Non Una Di Meno scende in piazza per dire no alla violenza sulle donne
Sabato la manifestazione nazionale a Roma
Il 27 novembre Non Una Di Meno tornerà ad attraversare le strade di Roma per dire no alla violenza contro le donne. Anche la delegazione alessandrina parteciperà alla protesta nazionale: il pullman partirà alle ore 4.45 da piazza Garibaldi con rientro previsto al termine della manifestazione. Qui di seguito i costi: il biglietto sostenitrice 55€, il biglietto semplice 35€, tariffa Students 25€.
“Dopo due anni dall’inizio della pandemia sentiamo forte la voglia di tornare ad attraversare le strade romane con i nostri corpi. L’emergenza sanitaria e la conseguente crisi hanno pesato maggiormente sulle nostre spalle.
Un esempio di ciò è il lavoro di cura, quello non riconosciuto e dato per scontato, che è ricaduto su centinaia di migliaia di donne che al lavoro in smart working hanno dovuto affiancare la cura di figli e figlie in dad e le faccende domestiche, e quello affidato a colf e badanti spesso senza permesso di soggiorno, che la tanto decantata sanatoria avrebbe dovuto regolarizzare e che invece ha lasciato in una intollerabile situazione di ricatto e invisibilità – si legge in una nota divulgata da Non Una Di Meno – La pandemia ha anche pesato fortemente sulle donne e sulle persone LGBTQIAP*+ che, non potendo contare su strutture di accoglienza per sfuggire alla violenza domestica, hanno pagato a caro prezzo la convivenza forzata con i loro maltrattanti”.
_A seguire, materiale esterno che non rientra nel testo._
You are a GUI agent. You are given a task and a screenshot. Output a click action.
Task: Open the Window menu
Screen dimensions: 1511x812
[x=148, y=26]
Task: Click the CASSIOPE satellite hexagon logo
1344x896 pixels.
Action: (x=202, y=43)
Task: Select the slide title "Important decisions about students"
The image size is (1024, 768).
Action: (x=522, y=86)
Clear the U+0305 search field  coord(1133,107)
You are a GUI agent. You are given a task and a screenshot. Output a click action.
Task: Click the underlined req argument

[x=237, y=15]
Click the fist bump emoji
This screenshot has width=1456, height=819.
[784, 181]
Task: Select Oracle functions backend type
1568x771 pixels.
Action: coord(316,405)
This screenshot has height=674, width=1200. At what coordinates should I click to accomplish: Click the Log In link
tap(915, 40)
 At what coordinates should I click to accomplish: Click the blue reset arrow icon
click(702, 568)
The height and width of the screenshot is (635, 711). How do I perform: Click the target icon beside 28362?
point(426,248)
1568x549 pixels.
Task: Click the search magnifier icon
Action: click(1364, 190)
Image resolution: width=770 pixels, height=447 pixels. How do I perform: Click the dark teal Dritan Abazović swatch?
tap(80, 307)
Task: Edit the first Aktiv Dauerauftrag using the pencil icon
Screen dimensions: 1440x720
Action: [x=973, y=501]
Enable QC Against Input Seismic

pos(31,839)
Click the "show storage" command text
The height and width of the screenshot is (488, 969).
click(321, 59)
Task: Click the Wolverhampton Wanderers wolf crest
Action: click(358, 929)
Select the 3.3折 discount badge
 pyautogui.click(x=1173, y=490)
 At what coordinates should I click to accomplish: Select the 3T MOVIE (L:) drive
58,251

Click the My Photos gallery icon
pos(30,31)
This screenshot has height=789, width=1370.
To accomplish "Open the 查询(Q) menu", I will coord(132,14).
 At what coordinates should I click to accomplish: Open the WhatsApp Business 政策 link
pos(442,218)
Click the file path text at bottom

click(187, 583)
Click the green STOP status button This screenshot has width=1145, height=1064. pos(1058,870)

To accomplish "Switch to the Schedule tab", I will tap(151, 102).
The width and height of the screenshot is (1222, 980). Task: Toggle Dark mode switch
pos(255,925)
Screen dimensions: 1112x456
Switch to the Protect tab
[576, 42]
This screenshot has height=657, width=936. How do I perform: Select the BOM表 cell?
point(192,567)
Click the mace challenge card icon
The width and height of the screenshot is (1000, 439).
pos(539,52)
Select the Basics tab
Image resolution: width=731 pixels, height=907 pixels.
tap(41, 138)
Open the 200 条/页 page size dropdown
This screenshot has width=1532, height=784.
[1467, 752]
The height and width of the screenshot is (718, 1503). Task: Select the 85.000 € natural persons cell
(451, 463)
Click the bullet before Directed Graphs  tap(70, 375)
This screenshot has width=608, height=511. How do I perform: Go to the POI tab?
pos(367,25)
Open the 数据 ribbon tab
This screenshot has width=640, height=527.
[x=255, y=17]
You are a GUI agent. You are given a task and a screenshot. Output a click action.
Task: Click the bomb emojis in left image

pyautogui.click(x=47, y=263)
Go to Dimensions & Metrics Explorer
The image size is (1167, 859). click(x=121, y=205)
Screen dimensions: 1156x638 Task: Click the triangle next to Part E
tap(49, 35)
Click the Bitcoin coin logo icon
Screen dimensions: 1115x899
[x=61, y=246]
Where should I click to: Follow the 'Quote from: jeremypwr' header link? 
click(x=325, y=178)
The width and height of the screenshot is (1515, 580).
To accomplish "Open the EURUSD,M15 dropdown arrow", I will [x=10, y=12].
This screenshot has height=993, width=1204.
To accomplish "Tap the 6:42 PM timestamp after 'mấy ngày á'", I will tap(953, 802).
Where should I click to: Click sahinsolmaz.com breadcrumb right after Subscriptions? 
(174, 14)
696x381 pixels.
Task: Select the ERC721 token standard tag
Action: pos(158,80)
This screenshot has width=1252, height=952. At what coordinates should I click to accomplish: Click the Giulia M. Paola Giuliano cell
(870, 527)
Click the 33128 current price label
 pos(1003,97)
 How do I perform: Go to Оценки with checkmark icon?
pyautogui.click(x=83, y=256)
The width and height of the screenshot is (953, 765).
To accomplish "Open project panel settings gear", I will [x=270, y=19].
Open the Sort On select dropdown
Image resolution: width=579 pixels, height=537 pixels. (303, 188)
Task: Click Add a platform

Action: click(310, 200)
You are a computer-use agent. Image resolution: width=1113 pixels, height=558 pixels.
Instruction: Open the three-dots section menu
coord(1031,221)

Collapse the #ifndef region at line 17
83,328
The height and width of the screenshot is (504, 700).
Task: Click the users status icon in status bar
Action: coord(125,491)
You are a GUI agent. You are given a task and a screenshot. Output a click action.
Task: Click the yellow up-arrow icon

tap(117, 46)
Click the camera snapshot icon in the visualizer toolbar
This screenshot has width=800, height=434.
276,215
E aggiungono “mentre scriviamo questo comunicato i femminicidi in Italia dall’inizio del 2021 sono stati più di 100 e i transicidi 3. La violenza di genere è un’emergenza strutturale, e lo abbiamo ripetuto più volte, questi numeri lo confermano ma le istituzioni continuano a sottovalutarla, come spiegare altrimenti il ritardo del rinnovo del piano triennale anti-violenza scaduto nel 2020, o il contenuto della misura introdotta da pochi giorni delreddito di libertà, destinato alle donne che fuoriescono dalla violenza. Questa misura è insufficiente e discriminatoria: insufficiente perché la cifra stanziata, 3 milioni di euro, permetterà a solo 625 donne in tutta Italia di poterne beneficiare, ed è ben poca cosa se pensiamo che le donne ospitate nei centri anti-violenza italiani sono circa 70.000, e a questo va aggiunto che la cifra destinata ad ogni donna è di 400 euro al mese per un anno, che di certo non può garantire autonomia economica. La misura è discriminatoria perché le donne irregolari presenti in Italia non possono accedervi. Noi vogliamo che i CAV femministi vengano coinvolti pienamente nella definizione delle strategie di contrasto alla violenza di genere, vogliamo il riconoscimento dell’autonomia dei CAV femministi e fondi per i percorsi di fuoriuscita dalla violenza.
In questi giorni assistiamo pienЗ di rabbia alle violenze perpetrate su donne e uomini migranti in nome di accordi internazionali inumani. Vogliamo il permesso di soggiorno europeo slegato da famiglia e lavoro, un reddito di autodeterminazione non condizionato e un salario minimo europeo, che permetta in particolare alle donne di non essere più assoggettate al potere di un padre, un marito o un datore di lavoro.
Il 28 ottobre la violenza istituzionale si è manifestata nel fragoroso applauso e nelle scene di giubilo che hanno festeggiato, all’interno del Parlamento, l’affossamento del Ddl Zan. Noi vogliamo molto più del Ddl Zan perché la lotta delle persone trans, queer e LGBTQIAP*+ è la nostra lotta, e per questo vogliamo riaffermare l’autodeterminazione sui nostri corpi e sulle nostre vite e pretendiamo che nelle scuole sia fatta educazione sessuale, all’affettività e alla differenza di genere.
Vogliamo che i nostri corpi sensibili non siano più invisibili, vogliamo che il Sistema Sanitario Nazionale ci fornisca cure, assistenza e strumenti diagnostici per malattie come vulvodinia, fibromialgia, endometriosi, neuropatia del pudendo, dolore pelvico.
Vogliamo gli obiettori fuori dagli ospedali pubblici, vogliamo il diritto di scegliere sui nostri corpi. Vogliamo giustizia climatica, vogliamo i nostri territori liberi da chi ci avvelena in cambio di una manciata di posti di lavoro”.